安徽網 大皖客戶端訊 2月1日,六安市人力資源和社會保障局、六安市衛生和計劃生育委員會向各縣區人力資源和社會保障局、衛生和計劃生育委員會發布了關于實行六安市城鄉居民基本醫療保險普通門診統籌管理的通知(六人社秘〔2018〕437號)。
記者從該通知獲悉,為完善城鄉居民基本醫療保險制度政策體系,保障參保居民門診基本醫療需求,根據《關于印發<安徽省城鄉居民基本醫療保險“六統一實施方案”>的通知》(皖醫改辦[2017]1號)精神,自2019年1月1日起,在六安市實行城鄉居民基本醫療保險普通門診統籌管理,現將有關事項通知如下:
一、一個年度內,參保居民在簽約醫療機構發生的政策范圍內普通門診(含急診,下同)醫療費用,累計金額在40元以上300元以下的,扣除起付線40元后,剩余部分醫保基金報銷50%;起付線40元以下、限額300元以上費用由個人自理。建檔立卡貧困人口普通門診按健康脫貧綜合醫保政策執行,即:免起付線,年度限額為600元,在年度限額內實際補償比例為70%,貧困人口普通門診年度實際補償限額為420元/人。

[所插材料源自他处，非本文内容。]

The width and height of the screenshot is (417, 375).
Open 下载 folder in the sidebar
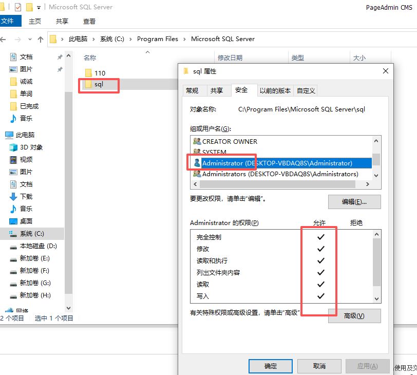[26, 197]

二、參保居民在定點基層醫療衛生機構發生的門診醫療費用納入門診統籌基金支付范圍包括:按照分級診療服務功能定位提供的、符合基本醫療保險“三個目錄”范圍的門診醫療服務;一般診療費納入基本醫療保險基金支付范圍。
三、城鄉居民普通門診統籌從當年城鄉居民基本醫療保險統籌基金中列支,參保居民個人不再另行繳費。

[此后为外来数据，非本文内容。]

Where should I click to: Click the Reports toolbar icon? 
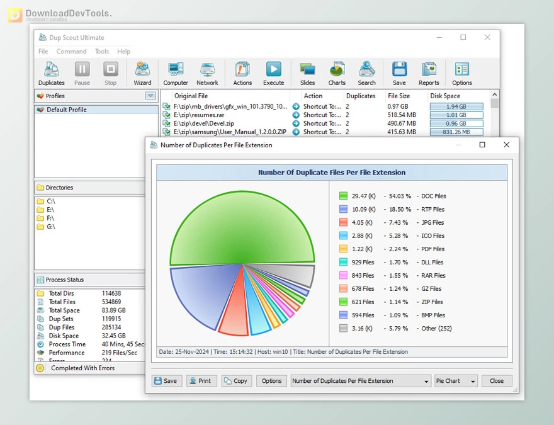pos(429,71)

四、城鄉居民普通門診統籌實行醫療服務定點管理。各縣區醫保經辦機構按照方便參保居民就醫和有利于發揮集團購買優勢的原則,從已取得城鄉居民基本醫療保險定點服務資格的一級及以下醫療機構中,根據居民居住情況及醫療機構服務能力等因素,確定居民醫保門診統籌定點服務機構。
五、參保居民在參保地(縣區域內)門診統籌定點醫療機構可自主選擇就診,并刷卡即時結算。未在門診統籌定點醫療機構即時結算的門診費用和在參保縣區以外發生的門診費用不予報銷。

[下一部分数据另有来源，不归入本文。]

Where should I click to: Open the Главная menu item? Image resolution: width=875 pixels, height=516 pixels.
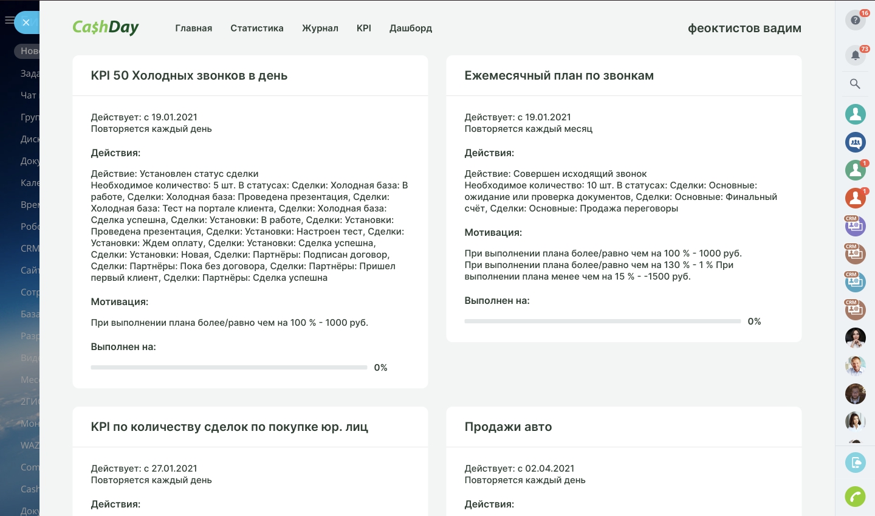point(193,28)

六、門診統籌定點醫療機構的結算實行屬地管理,門診統籌定點醫療機構應按月將普通門診統籌患者的醫療費用匯總后,報參保地醫保經辦機構審核、撥付。實行醫共體的縣區由各醫共體牽頭單位負責。
七、各縣區醫療保險經辦機構應加強對門診統籌定點醫療機構的監督和管理。要細化管理措施、服務質量、考核結算辦法和獎懲機制等,確保門診統籌服務質量,提高資金使用效率。參保地醫保經辦機構按月抽取一定比例的參保病人處方、醫療費用票據進行審核,對不符合規定的醫療費用,門診統籌基金不予結算。如發現門診統籌定點醫療機構門(急)診管理中存在違規行為,可暫停醫療服務責令整改,各縣區醫保經辦機構的處罰結果應及時報市醫療保險經辦機構備案。
通知自2019年1月1日起施行。原城鄉居民基本醫療保險的個人賬戶和大額門診補助不再施行。